Vous êtes ici

A la mémoire du Dr Pierre Massabie

 

Le Docteur Pierre Massabie nous a quittés il y a maintenant plusieurs mois, dans sa 92e année. Son nom ne dit peut-être rien aux plus jeunes d’entre nous, et pourtant le Docteur Pierre Massabie a joué un rôle significatif dans la diabétologie française. Il m’a semblé que sa disparition méritait d’être portée à la connaissance de tous dans cette société dont il a été membre depuis ses tous débuts et jusqu’à la fin de sa vie.

La carrière du Docteur Pierre Massabie s’est faite hors des chemins battus ; elle a été menée avec ténacité et créativité, parfois dans l’indifférence voire l’hostilité de l’establishment hospitalo-universitaire, mais souvent avec la considération voire le respect d’autres, dont je suis.

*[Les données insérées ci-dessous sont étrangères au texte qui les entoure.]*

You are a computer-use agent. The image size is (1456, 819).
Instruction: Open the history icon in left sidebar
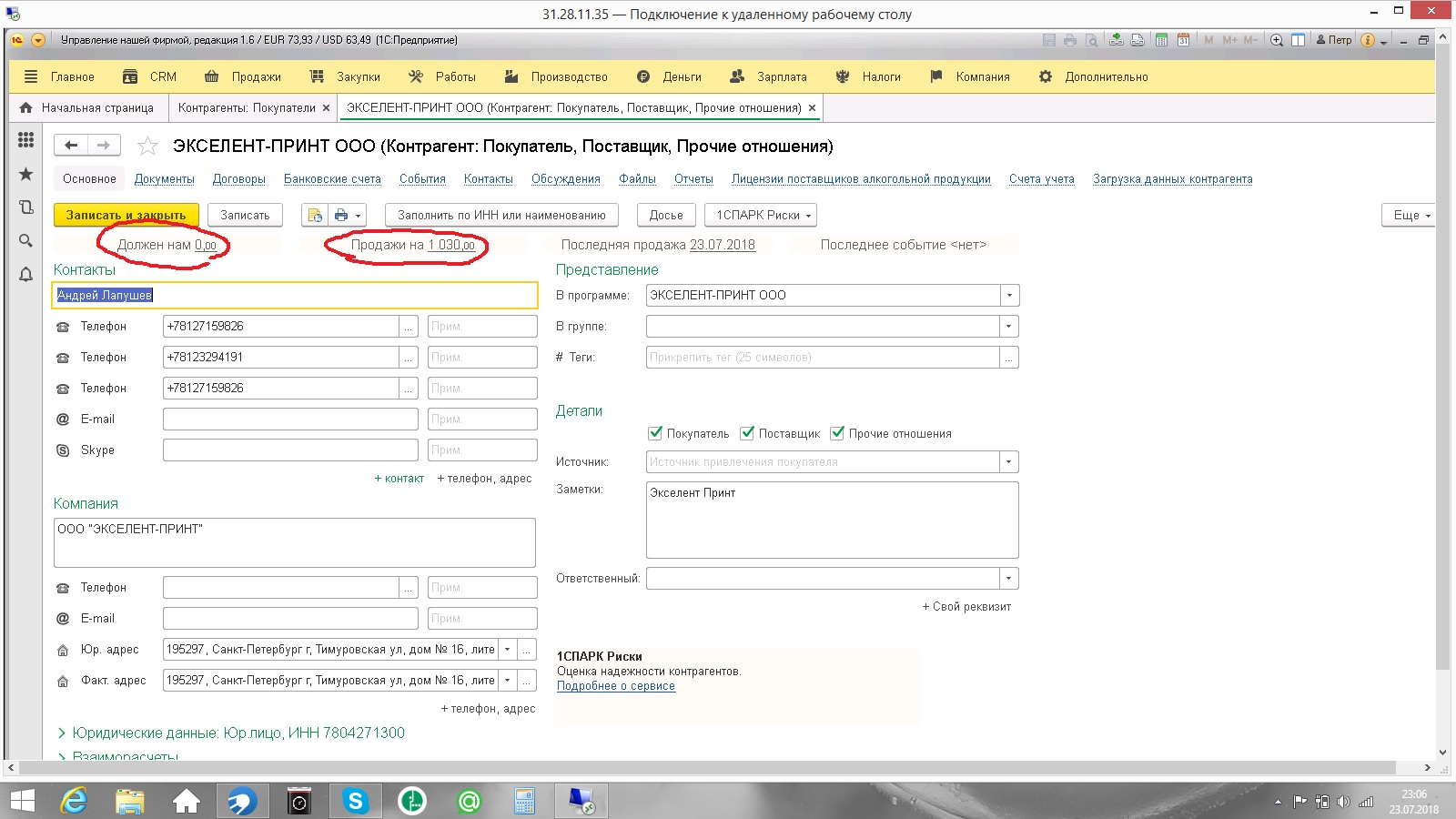[x=25, y=207]
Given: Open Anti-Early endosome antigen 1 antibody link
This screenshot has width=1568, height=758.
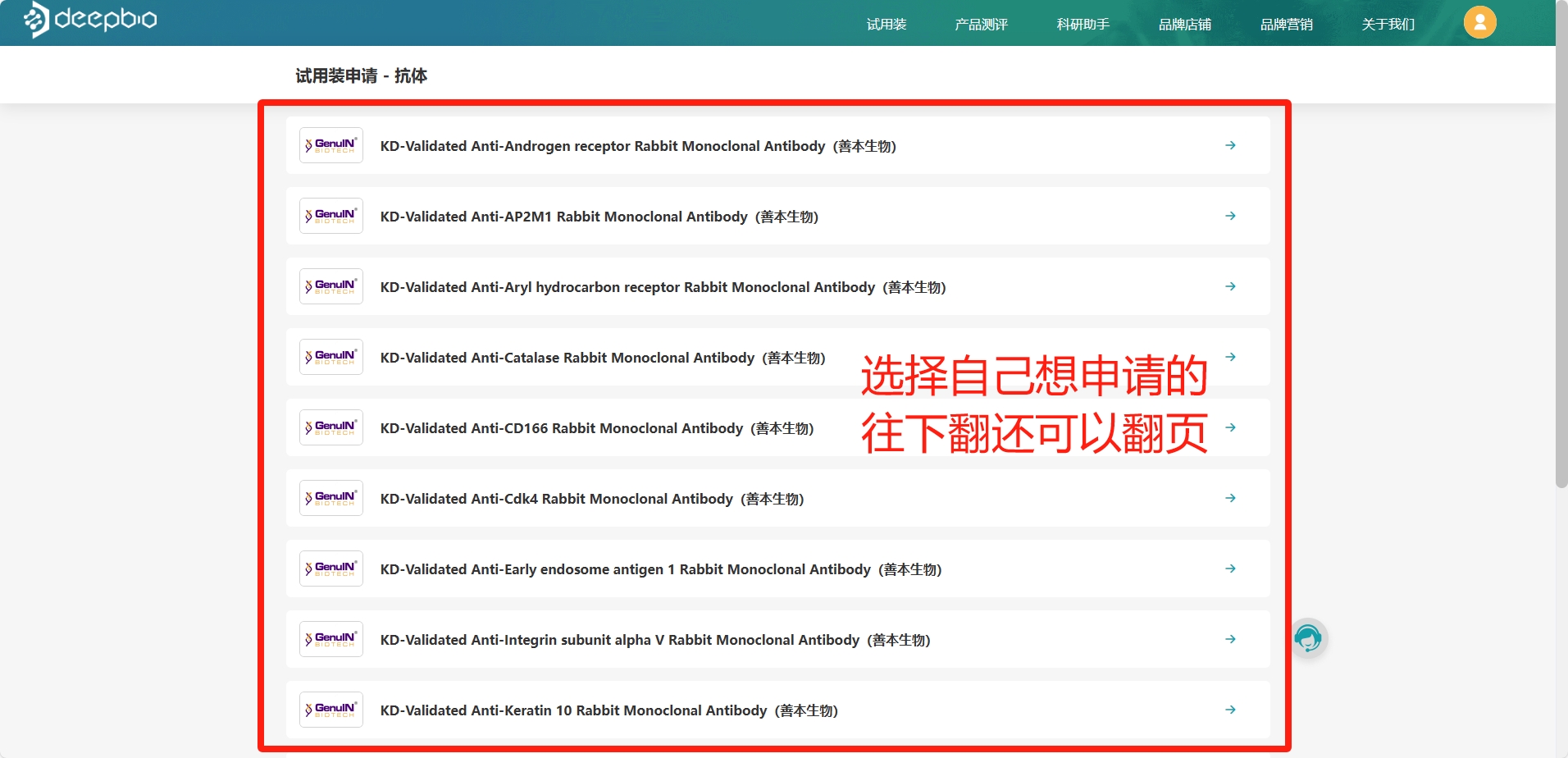Looking at the screenshot, I should point(660,569).
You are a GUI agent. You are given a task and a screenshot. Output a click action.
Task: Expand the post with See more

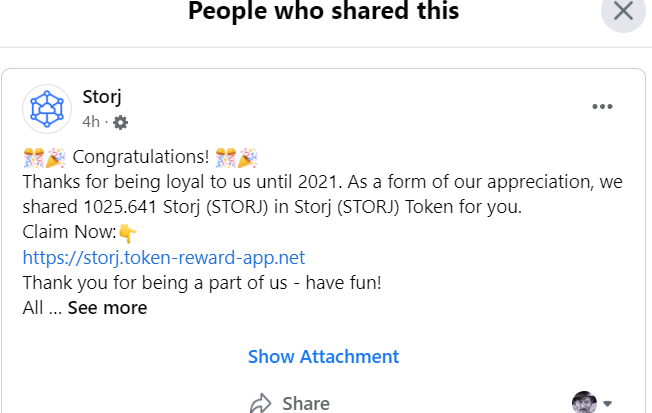point(107,308)
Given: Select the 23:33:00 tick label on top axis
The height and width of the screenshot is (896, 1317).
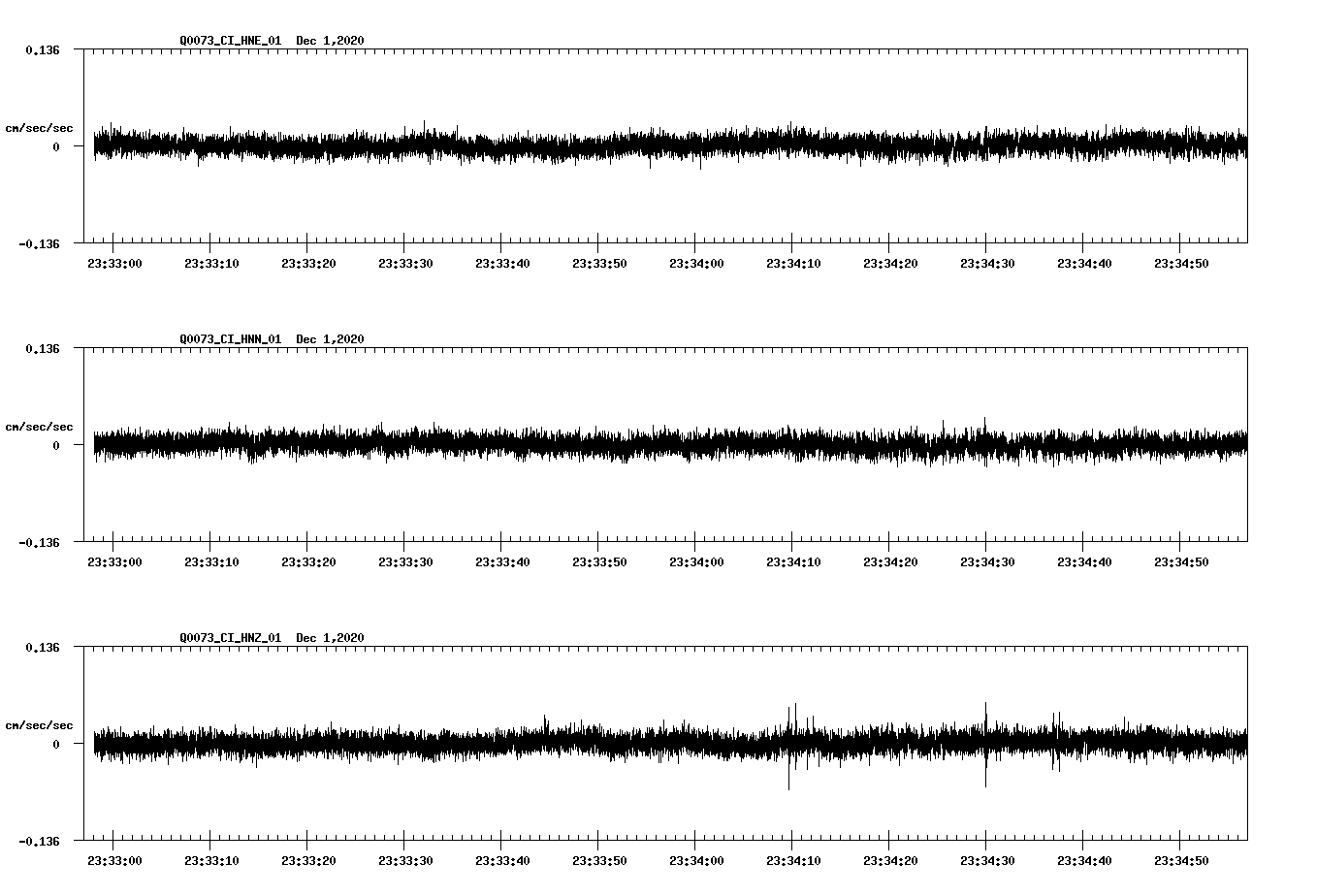Looking at the screenshot, I should pyautogui.click(x=115, y=262).
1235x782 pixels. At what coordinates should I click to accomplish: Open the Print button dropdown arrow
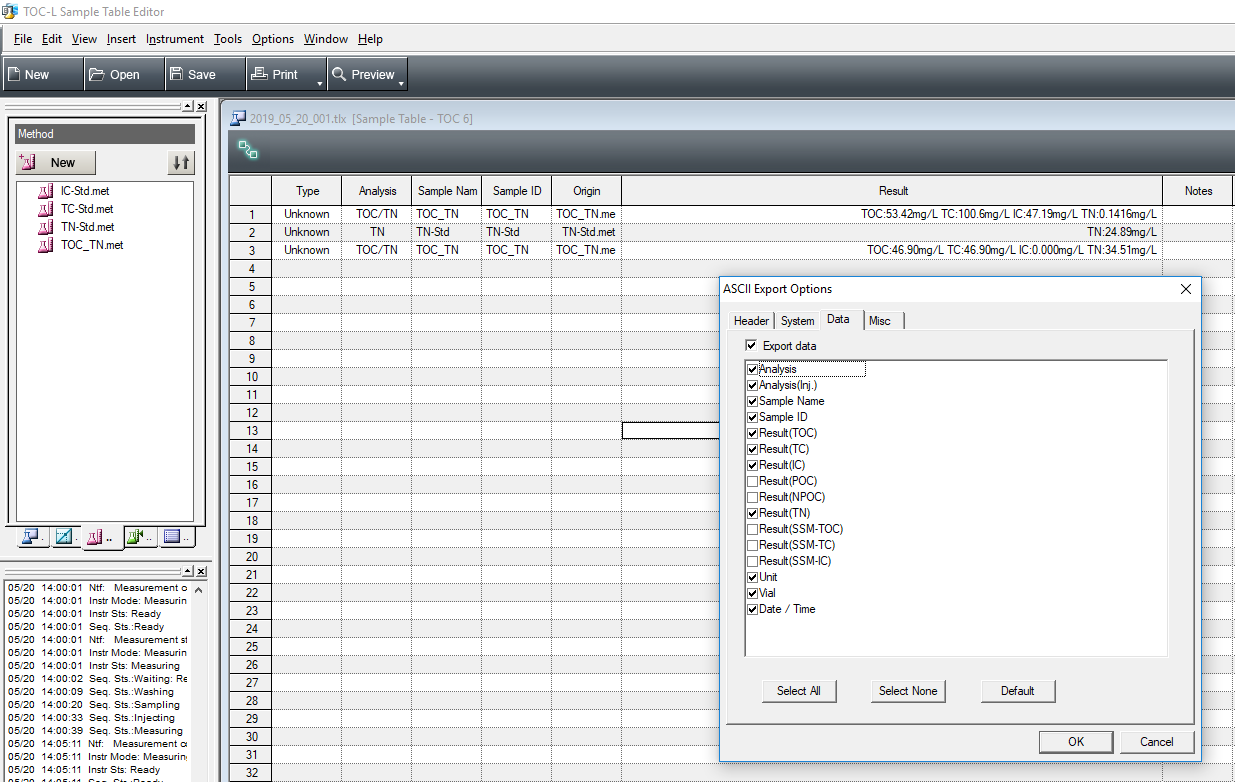(x=319, y=84)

Pierre Massabie est un pur produit du sud-ouest français. Né dans le Lot en 1923, il a fait l’essentiel de sa carrière à Pau. Il a choisi de tracer sa voie de façon originale en créant très tôt, dans les années cinquante, une structure unique et privée : une clinique, la clinique Princess, lieu d’hospitalisation exclusivement dédié aux patients diabétiques, où pendant les premières années il avait élu domicile au milieu de ses patients. Leur recrutement s’est fait d’abord localement, puis au niveau du département, de la région, et, au fil des années, de toute la France, y compris des départements d’outre-mer et des pays du Maghreb. Il y a mis en place des programmes de prise en charge poly-disciplinaires et d’éducation thérapeutique à un moment où cette approche n’existait que très rarement ou pas du tout dans les centres hospitalo-universitaires ; il a été, à cet égard, indiscutablement un précurseur. Très lié à ses patients, qui lui vouaient une fidélité sans failles, il a créé une association de patients diabétiques, la Ligue des Diabétiques de France (LDF), reconnue d’utilité publique dans les années soixante-dix. C’est dans ce cadre qu’il a lié des relations professionnelles et amicales avec les médecins de l’AJD et d’une association de diabétiques créée à l’hôpital Henri Mondor de Créteil par le Professeur Léon Perlemuter (qui vient lui aussi de nous quitter ; décès sur lequel nous reviendrons dans ces pages) ; au moment où le Docteur Pierre Massabie a pris sa retraite définitive, un des patients de cette dernière association de Henri Mondor est d’ailleurs devenu le dernier président de la LDF, Monsieur Claude Sokolowsky.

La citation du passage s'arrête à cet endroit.